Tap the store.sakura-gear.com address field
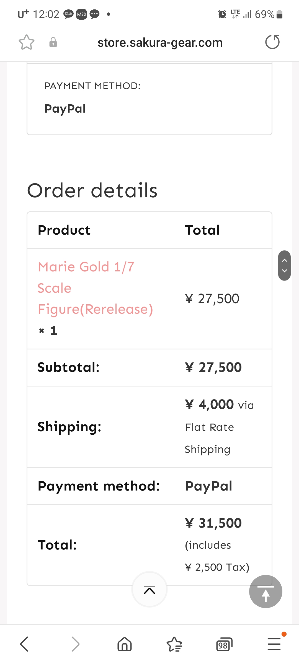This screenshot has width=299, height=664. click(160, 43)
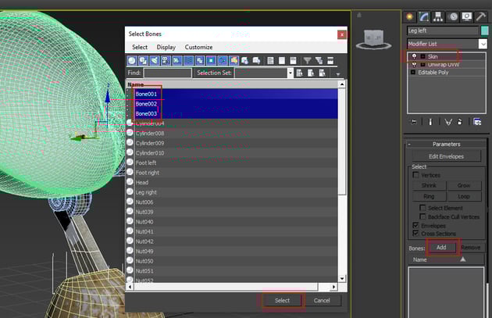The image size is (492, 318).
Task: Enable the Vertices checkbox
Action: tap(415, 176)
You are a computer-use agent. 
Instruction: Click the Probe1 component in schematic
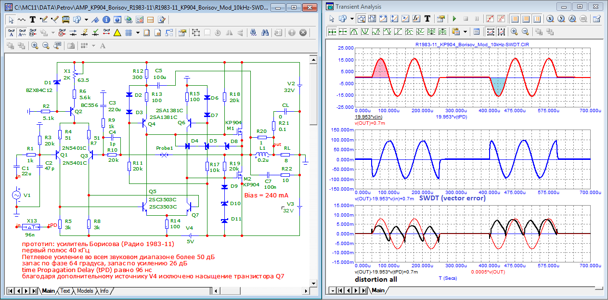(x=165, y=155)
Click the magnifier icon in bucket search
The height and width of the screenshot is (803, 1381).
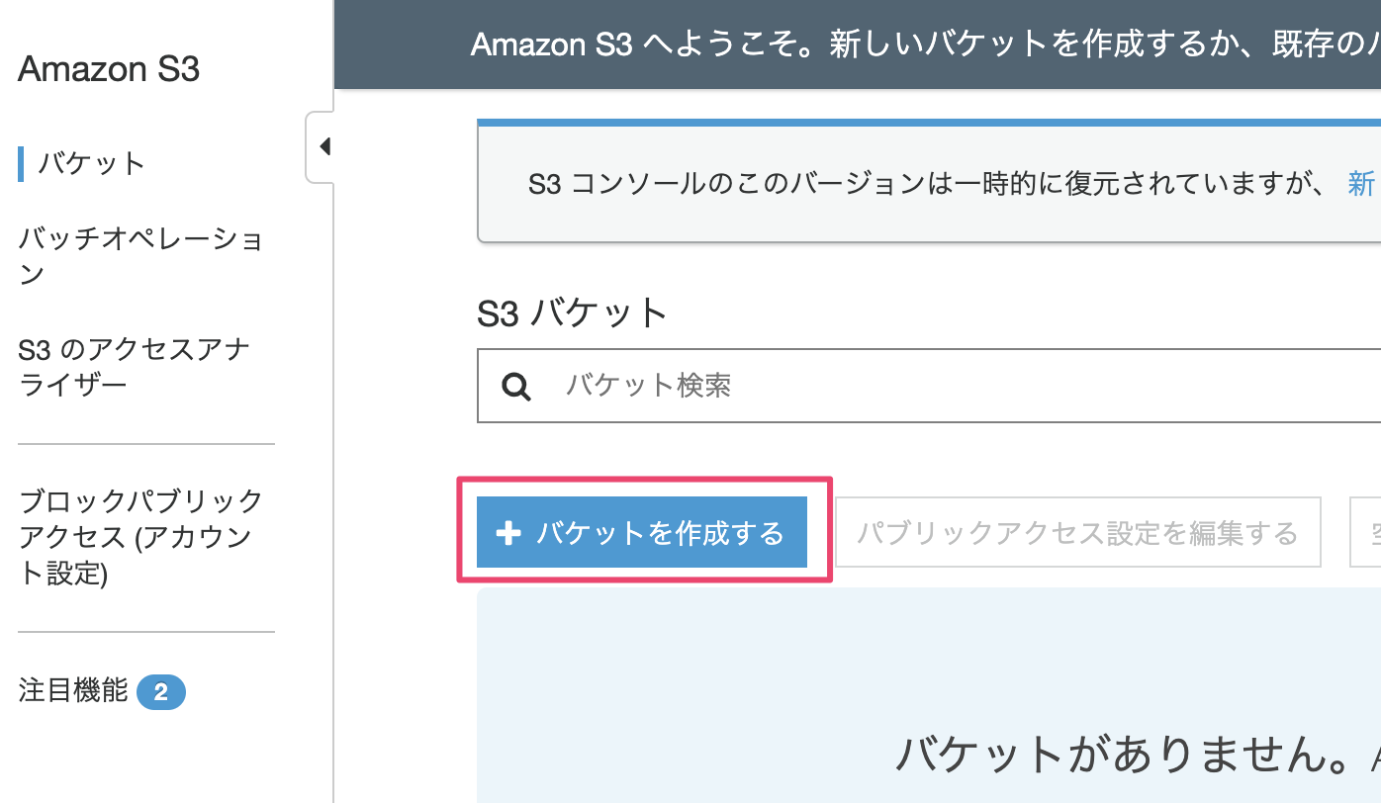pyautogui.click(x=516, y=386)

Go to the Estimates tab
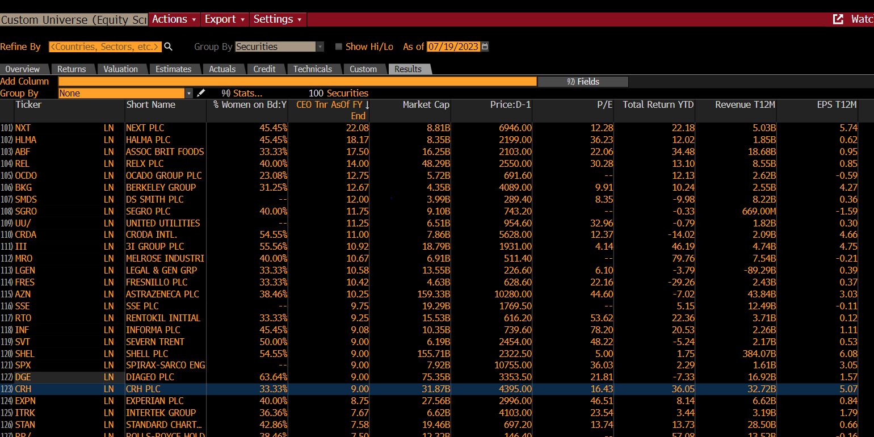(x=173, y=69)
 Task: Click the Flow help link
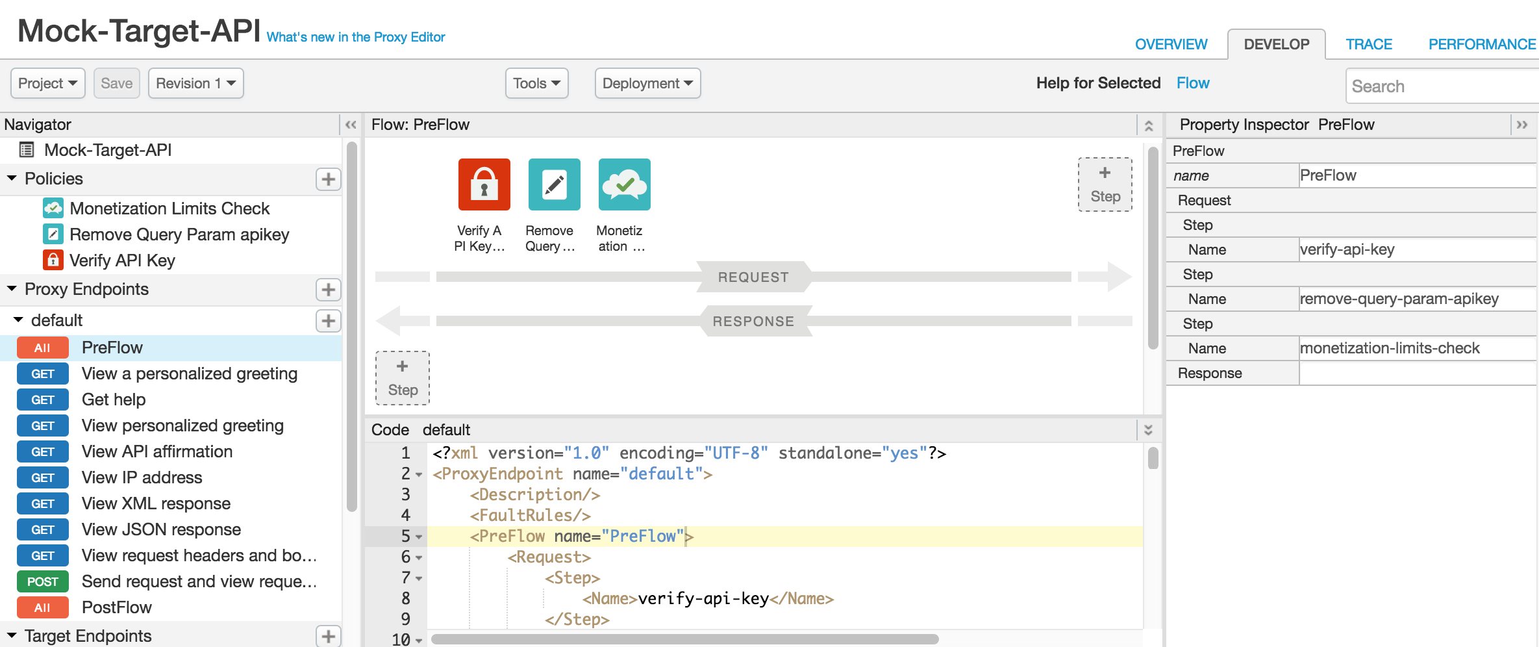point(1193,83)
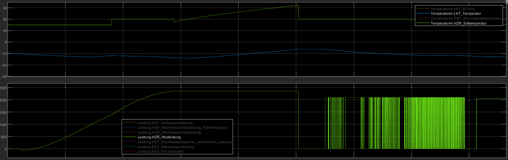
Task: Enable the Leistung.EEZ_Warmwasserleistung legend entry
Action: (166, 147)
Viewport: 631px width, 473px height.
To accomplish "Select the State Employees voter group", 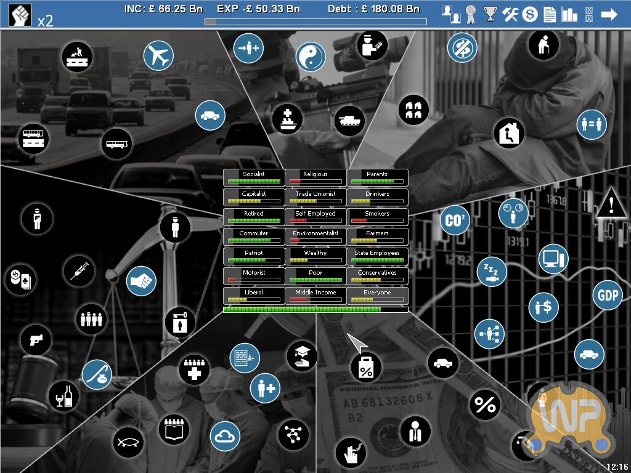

▸ **Exercise directions**: Your task is to reproduce all of the material exactly. The pictures stay out.

▸ **Written response**:
Tap the store.sakura-gear.com address field
This screenshot has width=299, height=664. click(160, 43)
The image size is (492, 318).
Task: Enable the Vertices checkbox
Action: tap(415, 176)
You are a computer-use agent. 
Instruction: Click the Probe1 component in schematic
(x=165, y=155)
Click the magnifier icon in bucket search
The height and width of the screenshot is (803, 1381).
pyautogui.click(x=516, y=386)

Go to the Estimates tab
(x=173, y=69)
 Task: Click the Flow help link
point(1193,83)
Task: Enable the Leistung.EEZ_Warmwasserleistung legend entry
Action: (166, 147)
Viewport: 631px width, 473px height.
To accomplish "Select the State Employees voter group", 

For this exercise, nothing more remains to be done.